[Dataset records]
** Start **

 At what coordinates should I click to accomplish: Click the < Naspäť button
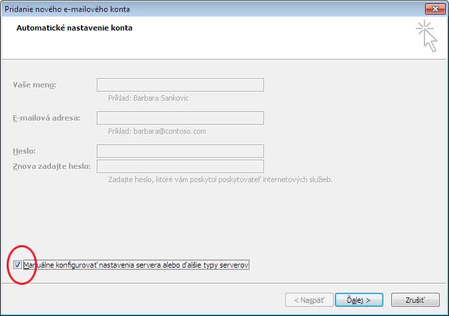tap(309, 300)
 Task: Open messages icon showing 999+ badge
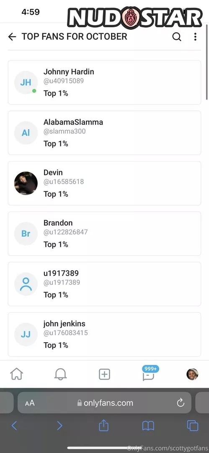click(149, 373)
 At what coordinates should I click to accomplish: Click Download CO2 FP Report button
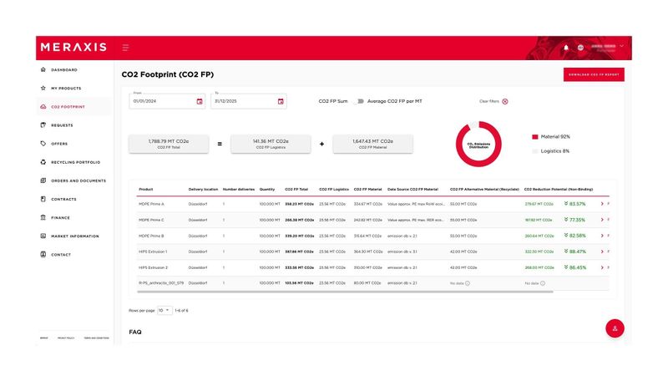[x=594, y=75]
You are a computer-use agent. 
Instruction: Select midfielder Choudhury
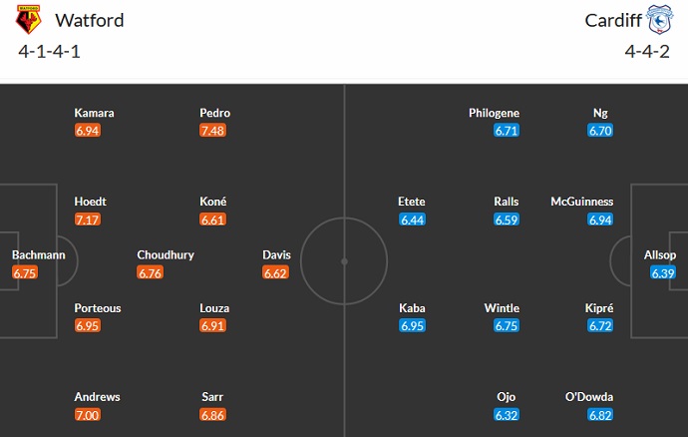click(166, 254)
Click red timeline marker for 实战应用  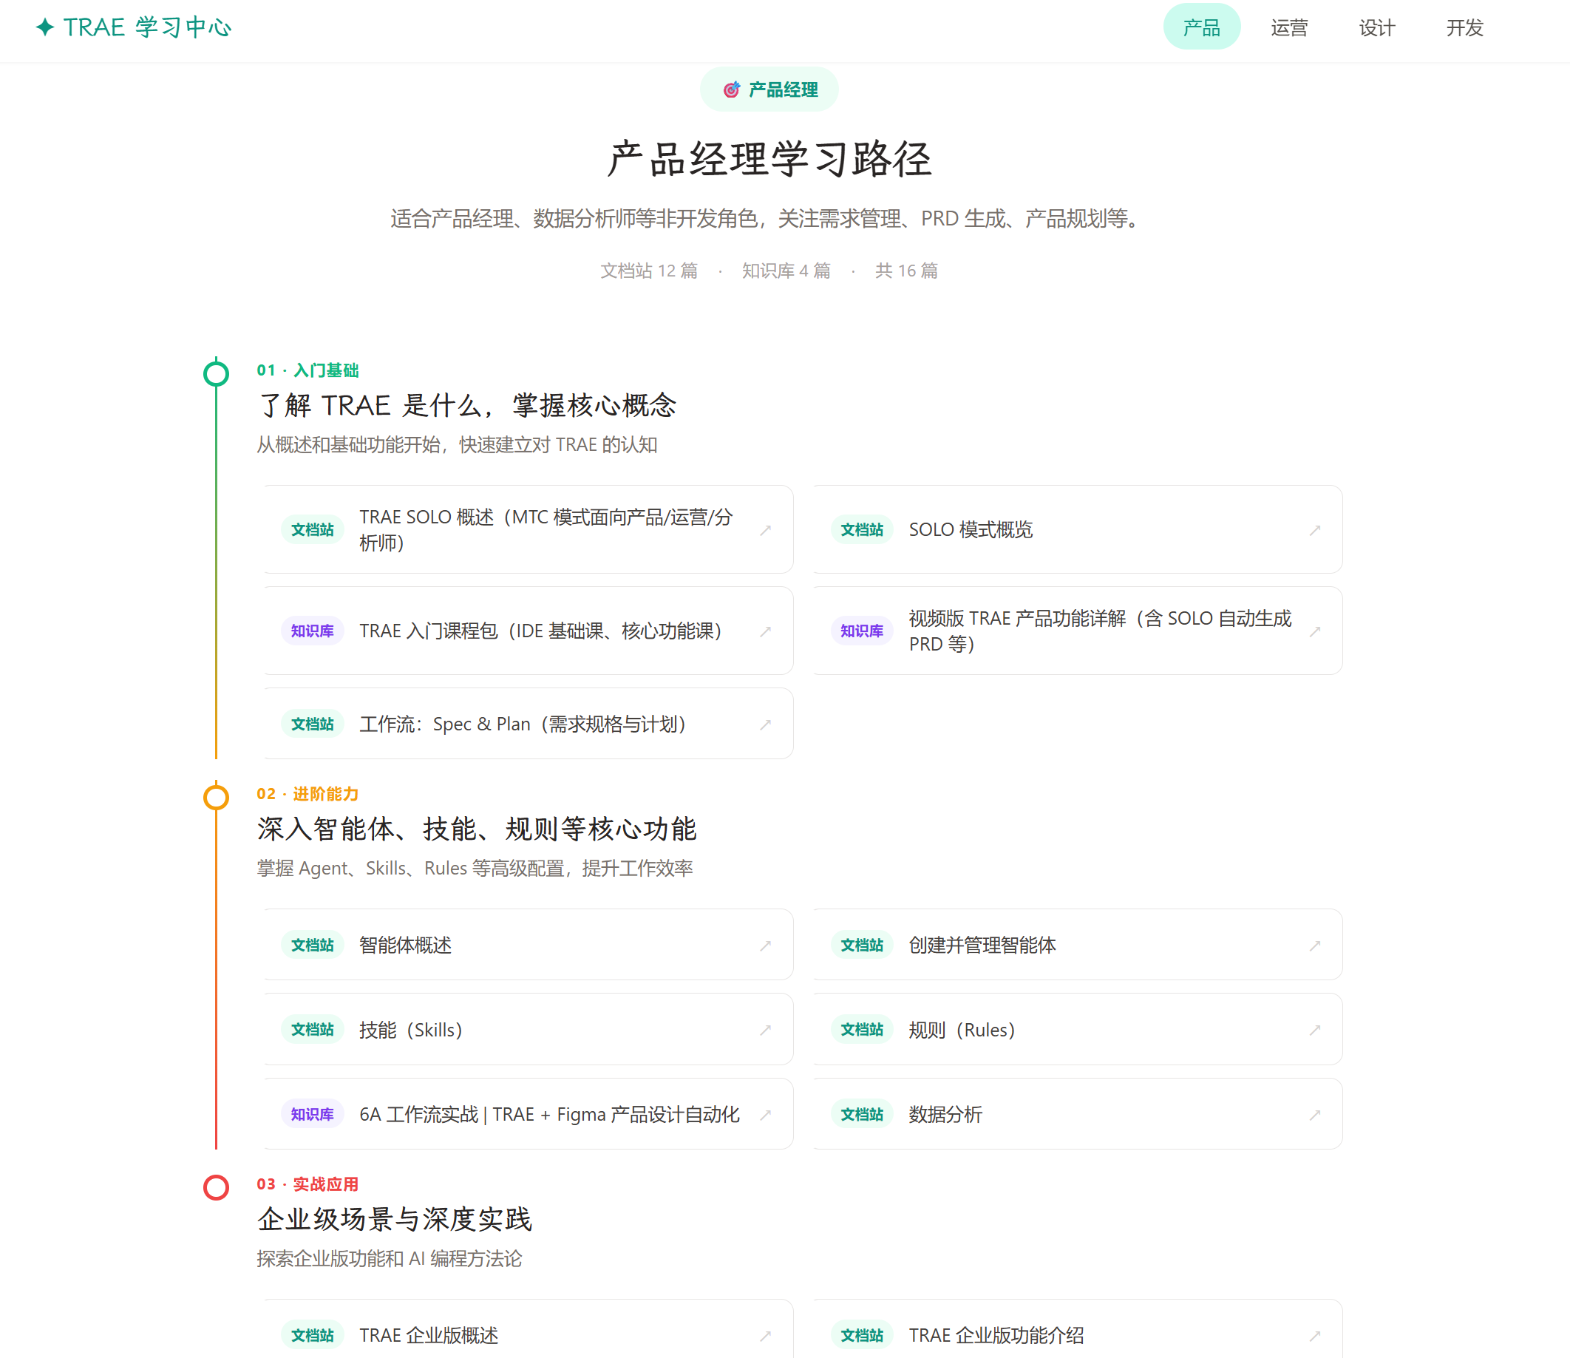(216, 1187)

** End **

● **Short problem**: Render the dataset records as a numbered list, starting from the first line and stopping after the line that contains "click(166, 254)", and skip any blank lines. Leave the pictures out of your answer.

● **Written answer**:
1.  At what coordinates should I click to accomplish: Click the < Naspäť button
2. tap(309, 300)
3.  Task: Open messages icon showing 999+ badge
4. click(149, 373)
5.  At what coordinates should I click to accomplish: Click Download CO2 FP Report button
6. [x=594, y=75]
7. You are a computer-use agent. 
8. Instruction: Select midfielder Choudhury
9. click(166, 254)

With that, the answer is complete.